Sir George Leonard Staunton, 1st Baronet (10 April 1737 – 14 January 1801) was an Anglo-Irish physician, judge and diplomat best known for his participation in the Macartney Embassy.

==Life==

George Leonard Staunton was born in Cargin, County Galway, Ireland, the son of Col. George Staunton. He was educated at the Jesuit College in Toulouse, France, obtaining an M.D. in 1758, and subsequently studied at the School of Medicine in Montpellier. He was awarded a DCL by the University of Oxford in 1790.

Staunton initially worked as a physician in the British West Indies, where he acquired slave plantations on Grenada and Dominica.
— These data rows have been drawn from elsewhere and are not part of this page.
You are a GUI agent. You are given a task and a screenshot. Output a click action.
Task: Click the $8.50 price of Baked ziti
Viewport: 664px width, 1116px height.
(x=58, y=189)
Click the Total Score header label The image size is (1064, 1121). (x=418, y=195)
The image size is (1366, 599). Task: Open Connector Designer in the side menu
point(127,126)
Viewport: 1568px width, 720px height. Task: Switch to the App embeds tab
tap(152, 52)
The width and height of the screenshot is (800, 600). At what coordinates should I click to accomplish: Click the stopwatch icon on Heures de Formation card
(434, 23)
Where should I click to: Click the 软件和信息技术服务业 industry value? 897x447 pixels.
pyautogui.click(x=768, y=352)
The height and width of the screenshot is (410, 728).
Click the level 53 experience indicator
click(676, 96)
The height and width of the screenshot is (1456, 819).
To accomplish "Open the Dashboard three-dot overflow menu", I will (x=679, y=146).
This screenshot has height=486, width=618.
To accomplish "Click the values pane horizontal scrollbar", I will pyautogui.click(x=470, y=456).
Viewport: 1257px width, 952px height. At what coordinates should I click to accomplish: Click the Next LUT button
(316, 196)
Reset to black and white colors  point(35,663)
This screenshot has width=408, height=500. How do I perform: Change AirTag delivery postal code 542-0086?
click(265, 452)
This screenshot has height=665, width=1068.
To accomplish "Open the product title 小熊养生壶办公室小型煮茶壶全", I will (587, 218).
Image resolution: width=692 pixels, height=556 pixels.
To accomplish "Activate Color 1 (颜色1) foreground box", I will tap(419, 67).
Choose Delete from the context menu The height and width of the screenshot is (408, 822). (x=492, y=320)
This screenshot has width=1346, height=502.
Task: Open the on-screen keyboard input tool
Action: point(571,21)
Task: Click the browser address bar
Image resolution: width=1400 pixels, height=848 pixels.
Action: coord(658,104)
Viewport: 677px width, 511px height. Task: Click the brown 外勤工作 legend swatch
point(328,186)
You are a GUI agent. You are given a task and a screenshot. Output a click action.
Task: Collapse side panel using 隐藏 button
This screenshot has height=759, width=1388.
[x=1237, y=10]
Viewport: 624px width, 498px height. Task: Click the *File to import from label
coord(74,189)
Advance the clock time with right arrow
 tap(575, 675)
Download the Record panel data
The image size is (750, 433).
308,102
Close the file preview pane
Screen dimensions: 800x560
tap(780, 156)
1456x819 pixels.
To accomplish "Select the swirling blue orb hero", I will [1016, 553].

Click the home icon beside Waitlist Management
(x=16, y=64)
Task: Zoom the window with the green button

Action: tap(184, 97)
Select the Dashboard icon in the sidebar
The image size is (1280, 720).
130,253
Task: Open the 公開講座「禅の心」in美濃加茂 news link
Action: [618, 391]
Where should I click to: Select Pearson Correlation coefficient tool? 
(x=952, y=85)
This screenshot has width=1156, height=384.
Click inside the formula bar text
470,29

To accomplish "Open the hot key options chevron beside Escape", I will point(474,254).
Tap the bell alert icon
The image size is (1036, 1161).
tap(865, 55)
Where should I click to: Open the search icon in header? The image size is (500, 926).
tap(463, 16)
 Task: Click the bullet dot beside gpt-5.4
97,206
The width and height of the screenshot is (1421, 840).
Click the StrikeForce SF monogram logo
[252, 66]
He then switched to law and was made Attorney-General in Grenada in 1779. In 1784, he accompanied his lifelong friend George Macartney, 1st Earl Macartney, whom he first met in the West Indies, to Madras to negotiate peace with Tipu Sultan, for which service Staunton was created a baronet of Ireland, on 31 October 1785. He was elected in February 1787 a Fellow of the Royal Society.

In 1793, Staunton was named Secretary of the British Macartney Embassy to the Qing dynasty of China, which was headed by Lord Macartney. While the embassy returned to London without obtaining any concession from China, the mission brought back detailed observations.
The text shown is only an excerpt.